Applications for Pandemic Emergency Unemployment surged in New York and other states as workers exhausted their 26 weeks of traditional benefits, the U.S. Labor Department reports.

In New York, 433,446 emergency claims were filed during the week ending Sept. 26, up from 232,083 the week before. Nationwide, emergency claims climbed to 2,778,007, up from 1,959,953 the previous week.

The program provides an additional 13 weeks of unemployment benefits.

The numbers suggest that many workers who lost their jobs in the early days of the pandemic have been unable to find new jobs. The numbers are rising as many employers convert what originally were temporary furloughs to permanent layoffs.

Airlines, hotels and restaurants have been particularly hard hit, as have retailers and entertainment venues such as movie theaters.

The number of newly unemployed workers also rose, the Labor Department says.

Initial claims for unemployment insurance in the week ending Oct. 10 climbed by 53,000 to 898,000 from 845,000, a figure that was revised upward by 5,000, from the week before. It was the highest figure since late August.

In New York, 68,670 claims were filed by newly jobless workers, an increase of 4,514 from the previous week.

But New York saw a decline in the number of workers filing for Pandemic Unemployment Assistance, which covers gig workers, the self-employed, and others not covered by traditional unemployment benefits. Claims fell to 28,859 from 30,489 the week before.

Covid-19 continues as a threat to economic recovery, with cases once again on the increase. Borders remain closed, quarantine restrictions have crippled travel, and many people continue to work from home.

Congressional leaders haven’t been able to agree on a new stimulus program that would provide additional relief during the pandemic.

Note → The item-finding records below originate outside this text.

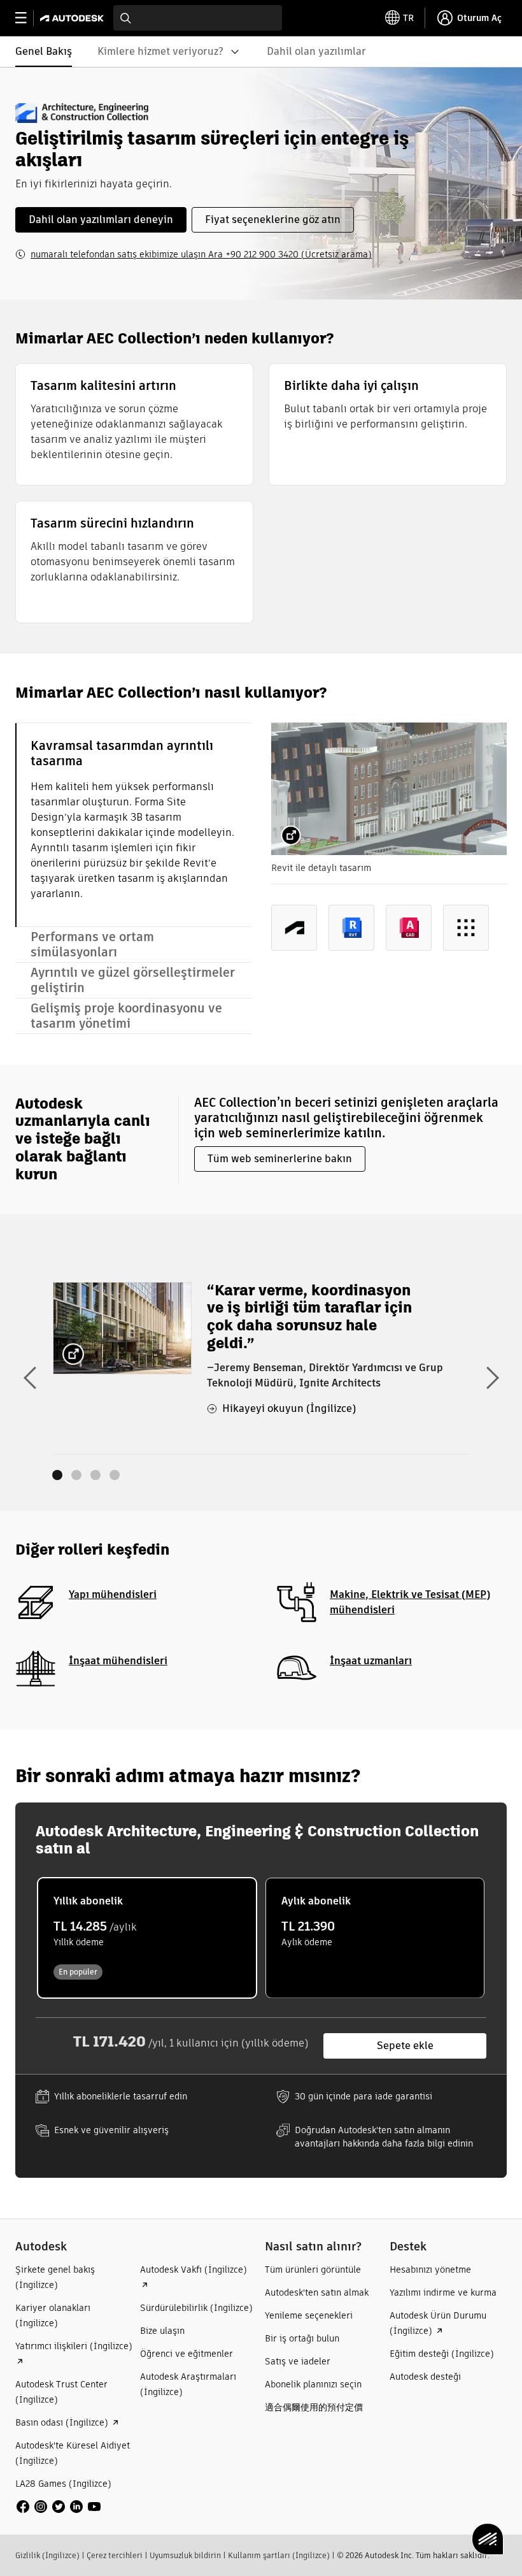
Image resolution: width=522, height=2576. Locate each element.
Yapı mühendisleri (113, 1594)
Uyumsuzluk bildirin (185, 2555)
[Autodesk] (73, 18)
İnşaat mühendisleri (118, 1660)
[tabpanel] (389, 847)
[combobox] (197, 18)
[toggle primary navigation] (27, 18)
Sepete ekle (405, 2045)
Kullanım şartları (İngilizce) (279, 2555)
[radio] (147, 1937)
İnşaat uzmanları (371, 1660)
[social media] (58, 2506)
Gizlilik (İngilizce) (47, 2555)
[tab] (133, 825)
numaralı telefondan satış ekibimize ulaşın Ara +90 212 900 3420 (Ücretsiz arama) (201, 254)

Also, the Federal Reserve Bank of New York reported that business activity continued to expand in October, but at a slower pace than in September. The Empire State Manufacturing Survey also found small increases in employment, and an average work week that was “substantially longer” than in September.

Longer term, firms were somewhat less optimistic than they had been a month earlier, the Fed survey also found.

Meanwhile, retailers and shippers continue to prepare for the upcoming holiday season, although many of the retail jobs are actually in logistics. Walmart, for example, said it would hire 20,000 seasonal workers to help pack and ship customers’ purchases.